Keeping your website safe is important for you, your business and your website visitors. While this is not an all-inclusive list, it’s a good place to start. As you to update, expand and improve your site, keep in mind how to keep your site safe.
Keep Your Website Safe
While some hosting companies only allow characters and numbers for your username, make your username as complex as possible. Something like “Th15i5M4Uz3r” would be good. As for your FTP password, ALWAYS use a combination of upper and lower characters, numbers and special characters. Also, make your password at least 8-12 characters or whatever your hosting provider will allow.
If you don’t update your website yourself, you’ll need to get the FTP information just so you know that whoever’s working on your site has a good username and password.

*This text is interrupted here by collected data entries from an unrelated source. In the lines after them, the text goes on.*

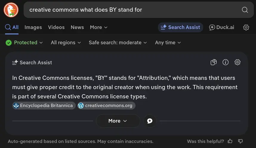Viewport: 256px width, 148px height.
Task: Click the DuckDuckGo logo icon
Action: pos(11,10)
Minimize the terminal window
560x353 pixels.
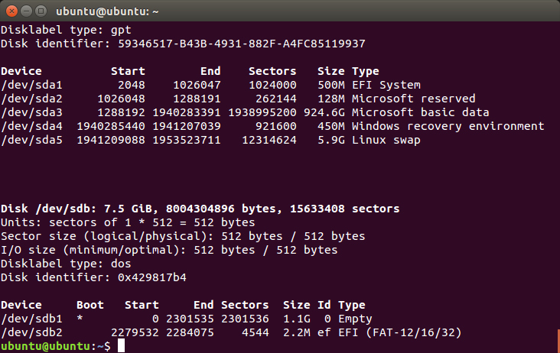[27, 11]
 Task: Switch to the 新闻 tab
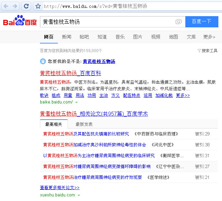(66, 37)
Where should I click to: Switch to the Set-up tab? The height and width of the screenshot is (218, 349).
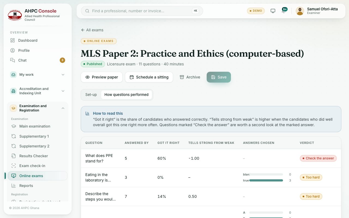pyautogui.click(x=91, y=95)
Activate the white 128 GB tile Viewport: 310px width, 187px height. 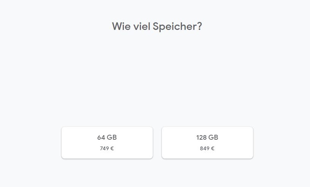pos(207,143)
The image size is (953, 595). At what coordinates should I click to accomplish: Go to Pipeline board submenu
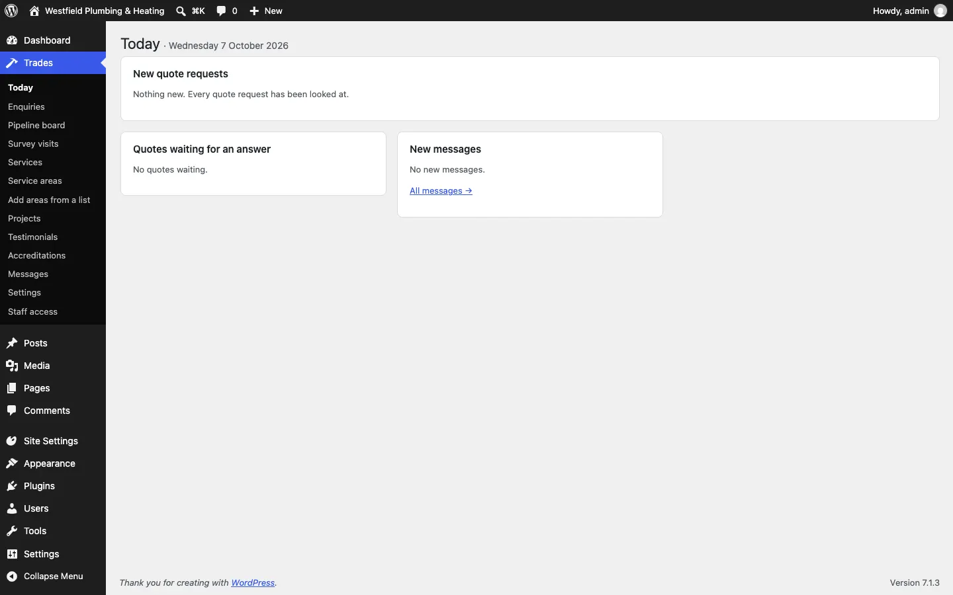coord(36,126)
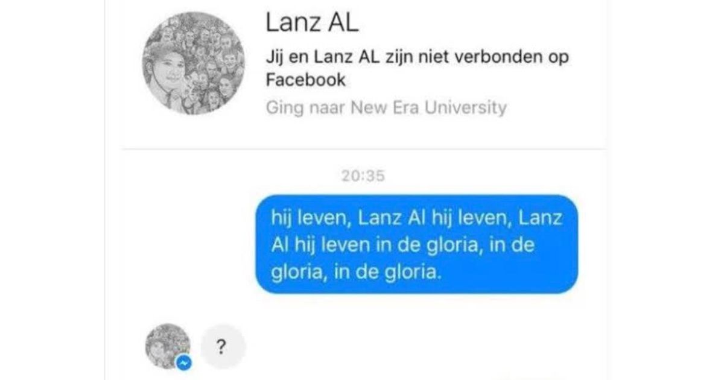Image resolution: width=724 pixels, height=380 pixels.
Task: Click the grey '?' reply bubble
Action: pyautogui.click(x=223, y=346)
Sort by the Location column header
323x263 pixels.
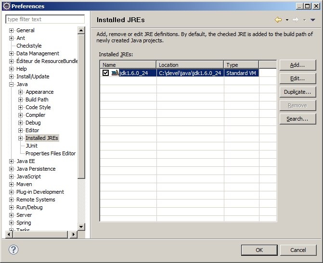(x=190, y=65)
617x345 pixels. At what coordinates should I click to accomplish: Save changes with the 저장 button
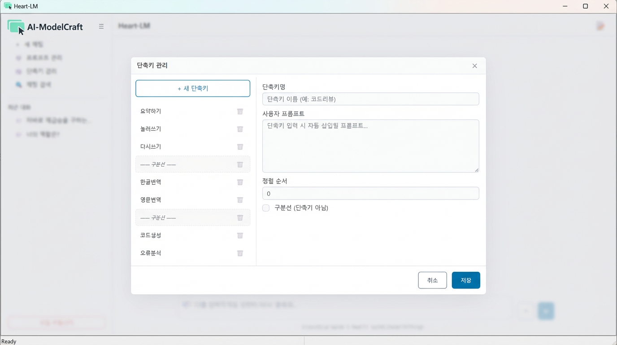(465, 280)
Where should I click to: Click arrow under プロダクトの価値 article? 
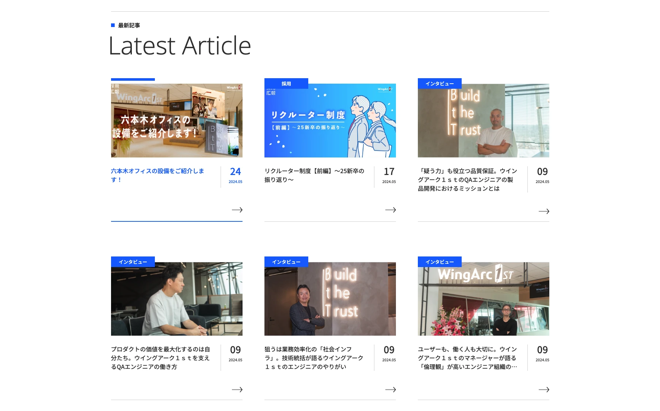237,389
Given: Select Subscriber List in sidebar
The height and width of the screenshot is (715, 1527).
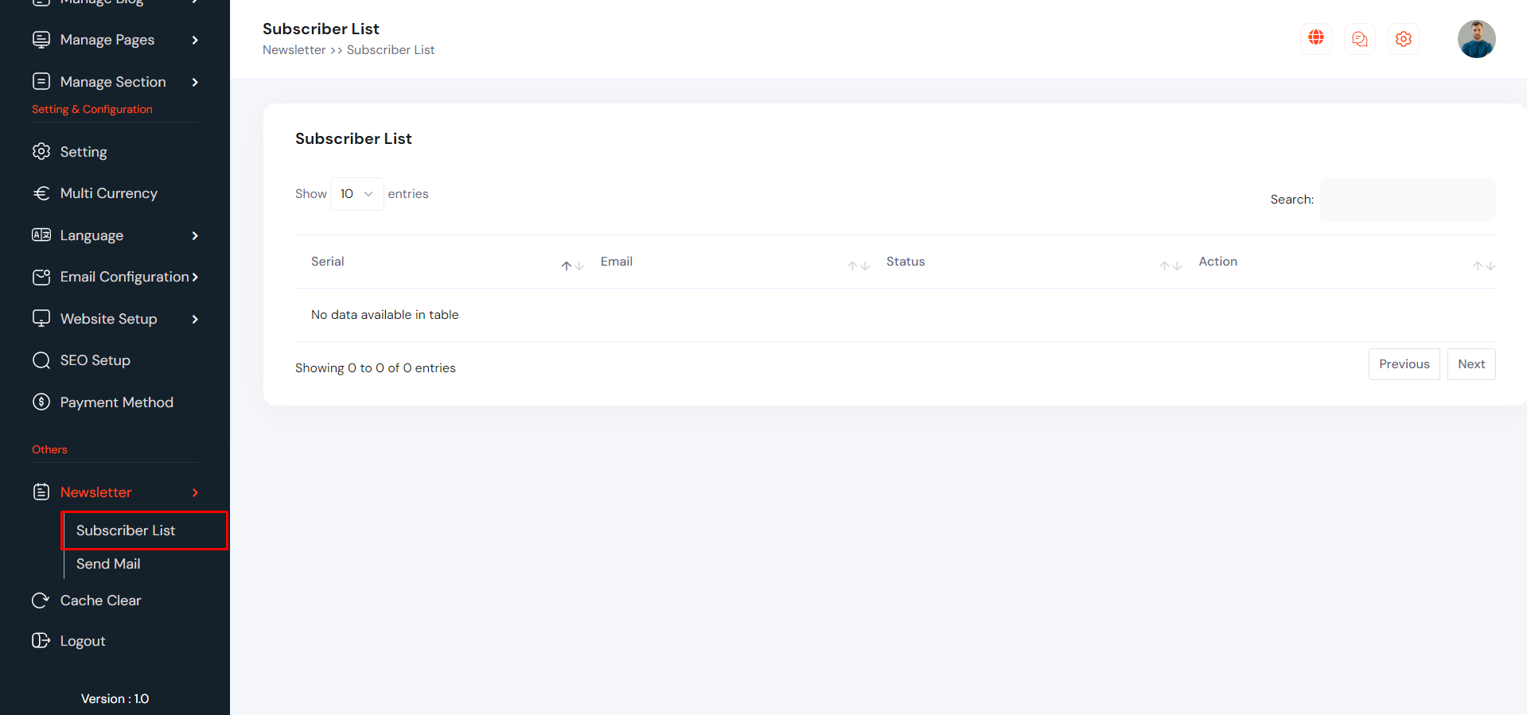Looking at the screenshot, I should pos(126,530).
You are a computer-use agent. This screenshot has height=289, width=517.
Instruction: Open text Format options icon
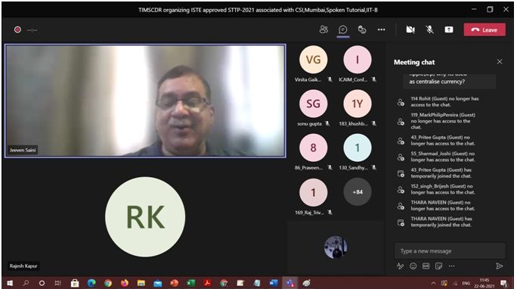tap(401, 266)
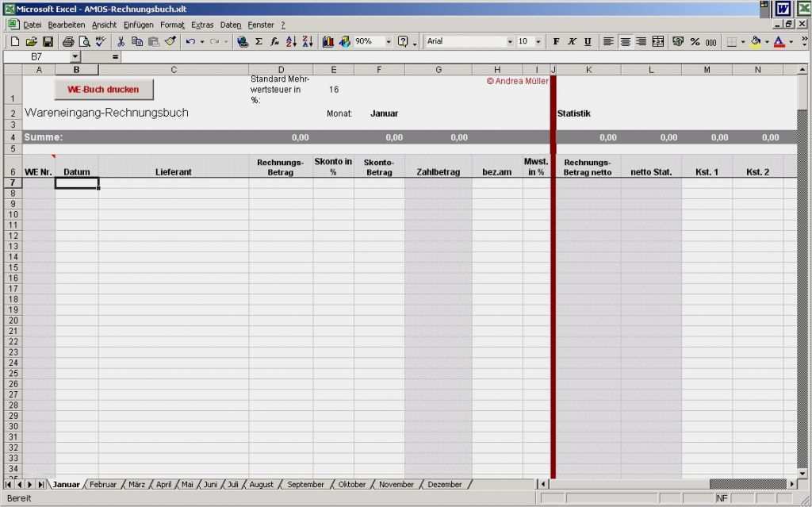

Connect to your site regularly.
Believe it or not, there are plenty of folks that create websites, publish them, and then don’t make any changes to their site for years. Even if you don’t have the time or know-how to update your site, go to your website in a regular browser and make sure everything’s working as it should.
If you’ve contracted someone to update your site on an “as needed” basis, they probably will only connect to the site if they’re working on it. If it’s your business site, go to it, check all of the pages, and make sure it’s the way you want it.
This can help you catch something that may pose a risk to your site.
Check the website files on the server.
If you have FTP access, great, connect to the server and look at the files that are in the root directory and check them against the last time web pages were updated.
If there’s a file that’s too old, or too new, it could be malicious.
Keep your code updated.
This will help protect your website against vulnerabilities.
MAKE SURE ALL USERNAMES AND PASSWORDS ARE STRONG
Make sure all usernames and passwords follow the same stringent security rules as your FTP information. Easy-to-guess usernames and passwords are a top vulnerability for any content management system (CMS) website. Don’t let your users put your site at risk.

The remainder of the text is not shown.